* _WHAT IS EXPECTED_
Lines from the listing below that contain the string "computer" are to be reported.

* _INPUT MATERIAL_
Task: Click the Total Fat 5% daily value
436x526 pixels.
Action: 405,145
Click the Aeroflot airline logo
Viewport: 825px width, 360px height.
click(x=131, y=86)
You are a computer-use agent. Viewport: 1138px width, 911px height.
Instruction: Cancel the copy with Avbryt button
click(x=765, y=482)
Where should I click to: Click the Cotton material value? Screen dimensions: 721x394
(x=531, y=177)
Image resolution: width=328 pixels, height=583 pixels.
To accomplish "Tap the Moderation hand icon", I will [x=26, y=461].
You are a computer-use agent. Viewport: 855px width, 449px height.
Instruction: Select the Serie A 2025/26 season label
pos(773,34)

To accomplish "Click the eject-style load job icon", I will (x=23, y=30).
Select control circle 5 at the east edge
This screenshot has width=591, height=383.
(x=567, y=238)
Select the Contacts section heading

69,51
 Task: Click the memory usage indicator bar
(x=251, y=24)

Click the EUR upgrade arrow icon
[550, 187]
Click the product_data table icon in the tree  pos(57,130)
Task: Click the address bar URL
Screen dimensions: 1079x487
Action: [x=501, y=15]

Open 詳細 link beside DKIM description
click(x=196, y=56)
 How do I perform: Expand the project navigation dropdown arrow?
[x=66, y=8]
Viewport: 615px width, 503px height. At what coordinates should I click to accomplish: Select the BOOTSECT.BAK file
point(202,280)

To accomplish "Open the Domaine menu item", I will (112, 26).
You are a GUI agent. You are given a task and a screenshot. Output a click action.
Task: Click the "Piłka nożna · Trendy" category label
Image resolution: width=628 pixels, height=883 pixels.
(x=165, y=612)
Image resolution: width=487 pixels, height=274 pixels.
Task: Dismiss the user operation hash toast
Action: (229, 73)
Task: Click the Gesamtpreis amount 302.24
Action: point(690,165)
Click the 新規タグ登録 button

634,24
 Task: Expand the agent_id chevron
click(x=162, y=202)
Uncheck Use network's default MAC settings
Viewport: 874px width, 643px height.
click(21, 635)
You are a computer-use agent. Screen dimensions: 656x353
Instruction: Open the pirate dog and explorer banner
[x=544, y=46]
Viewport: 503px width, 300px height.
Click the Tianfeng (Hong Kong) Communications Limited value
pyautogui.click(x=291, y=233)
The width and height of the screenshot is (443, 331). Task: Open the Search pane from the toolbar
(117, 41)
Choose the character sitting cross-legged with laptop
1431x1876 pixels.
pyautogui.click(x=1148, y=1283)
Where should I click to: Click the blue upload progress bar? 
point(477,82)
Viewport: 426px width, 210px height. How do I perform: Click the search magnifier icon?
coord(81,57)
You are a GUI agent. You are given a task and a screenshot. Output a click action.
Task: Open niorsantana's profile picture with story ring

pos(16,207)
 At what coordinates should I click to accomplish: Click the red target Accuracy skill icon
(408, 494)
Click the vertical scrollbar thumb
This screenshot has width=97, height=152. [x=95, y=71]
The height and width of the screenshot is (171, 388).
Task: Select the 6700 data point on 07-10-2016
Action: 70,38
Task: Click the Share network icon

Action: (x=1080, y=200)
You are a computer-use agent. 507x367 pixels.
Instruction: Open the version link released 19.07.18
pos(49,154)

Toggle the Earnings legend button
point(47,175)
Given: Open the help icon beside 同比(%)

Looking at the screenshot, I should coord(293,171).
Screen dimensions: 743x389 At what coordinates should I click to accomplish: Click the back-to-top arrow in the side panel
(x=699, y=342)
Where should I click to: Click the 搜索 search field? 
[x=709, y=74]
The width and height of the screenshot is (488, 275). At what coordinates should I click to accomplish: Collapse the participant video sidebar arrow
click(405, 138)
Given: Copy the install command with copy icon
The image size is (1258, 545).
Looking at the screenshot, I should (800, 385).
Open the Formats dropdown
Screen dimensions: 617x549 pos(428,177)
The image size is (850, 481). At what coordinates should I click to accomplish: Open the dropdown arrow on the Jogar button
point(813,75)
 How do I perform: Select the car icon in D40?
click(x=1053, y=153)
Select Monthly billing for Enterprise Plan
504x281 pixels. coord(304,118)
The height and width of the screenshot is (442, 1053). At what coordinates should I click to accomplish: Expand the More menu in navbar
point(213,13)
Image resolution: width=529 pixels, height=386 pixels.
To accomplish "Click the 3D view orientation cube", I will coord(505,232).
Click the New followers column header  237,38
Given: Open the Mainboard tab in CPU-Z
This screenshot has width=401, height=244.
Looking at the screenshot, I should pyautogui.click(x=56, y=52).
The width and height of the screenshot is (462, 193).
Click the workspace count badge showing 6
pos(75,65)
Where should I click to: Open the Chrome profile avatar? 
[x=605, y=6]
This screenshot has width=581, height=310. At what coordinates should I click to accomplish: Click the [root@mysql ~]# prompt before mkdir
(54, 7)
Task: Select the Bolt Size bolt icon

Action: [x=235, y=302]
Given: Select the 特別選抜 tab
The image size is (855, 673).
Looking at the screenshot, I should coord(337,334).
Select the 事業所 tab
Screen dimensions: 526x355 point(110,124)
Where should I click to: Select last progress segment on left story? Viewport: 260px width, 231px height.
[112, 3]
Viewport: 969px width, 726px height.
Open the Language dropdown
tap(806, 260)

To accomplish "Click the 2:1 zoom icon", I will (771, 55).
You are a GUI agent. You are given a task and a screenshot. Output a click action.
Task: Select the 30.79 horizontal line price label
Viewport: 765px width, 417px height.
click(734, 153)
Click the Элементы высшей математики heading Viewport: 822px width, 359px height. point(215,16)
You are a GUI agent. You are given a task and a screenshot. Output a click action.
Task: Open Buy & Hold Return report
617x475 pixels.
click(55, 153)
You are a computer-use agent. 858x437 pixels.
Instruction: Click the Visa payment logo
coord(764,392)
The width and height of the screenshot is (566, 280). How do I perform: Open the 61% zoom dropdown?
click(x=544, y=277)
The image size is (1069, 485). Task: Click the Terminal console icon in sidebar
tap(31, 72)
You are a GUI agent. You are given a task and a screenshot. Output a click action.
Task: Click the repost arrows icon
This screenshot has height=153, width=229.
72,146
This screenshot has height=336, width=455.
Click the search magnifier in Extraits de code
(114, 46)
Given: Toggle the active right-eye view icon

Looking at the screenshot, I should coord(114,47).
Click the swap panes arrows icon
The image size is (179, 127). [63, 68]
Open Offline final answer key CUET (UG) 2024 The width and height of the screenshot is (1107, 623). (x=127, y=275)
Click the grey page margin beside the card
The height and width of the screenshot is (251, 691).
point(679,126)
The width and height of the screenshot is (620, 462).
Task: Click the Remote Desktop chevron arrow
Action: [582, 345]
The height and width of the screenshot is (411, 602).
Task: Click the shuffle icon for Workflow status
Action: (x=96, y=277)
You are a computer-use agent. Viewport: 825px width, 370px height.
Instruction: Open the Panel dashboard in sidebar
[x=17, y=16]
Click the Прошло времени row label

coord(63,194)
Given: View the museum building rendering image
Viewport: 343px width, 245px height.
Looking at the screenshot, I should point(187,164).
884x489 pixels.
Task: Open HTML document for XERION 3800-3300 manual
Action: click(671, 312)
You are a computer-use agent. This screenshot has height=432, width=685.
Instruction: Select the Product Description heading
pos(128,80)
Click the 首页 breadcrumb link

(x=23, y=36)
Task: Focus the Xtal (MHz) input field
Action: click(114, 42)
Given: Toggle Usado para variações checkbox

* _ANSWER TO THE PROBLEM_
You are a computer-use agent. Viewport: 1138px width, 911px height.
You are a computer-use agent. Viewport: 855px width, 449px height.
You are a computer-use agent. Screen dimensions: 656x353
You are a computer-use agent. 507x367 pixels.
You are a computer-use agent. 858x437 pixels.
You are a computer-use agent. Viewport: 825px width, 370px height.
You are a computer-use agent. This screenshot has height=432, width=685.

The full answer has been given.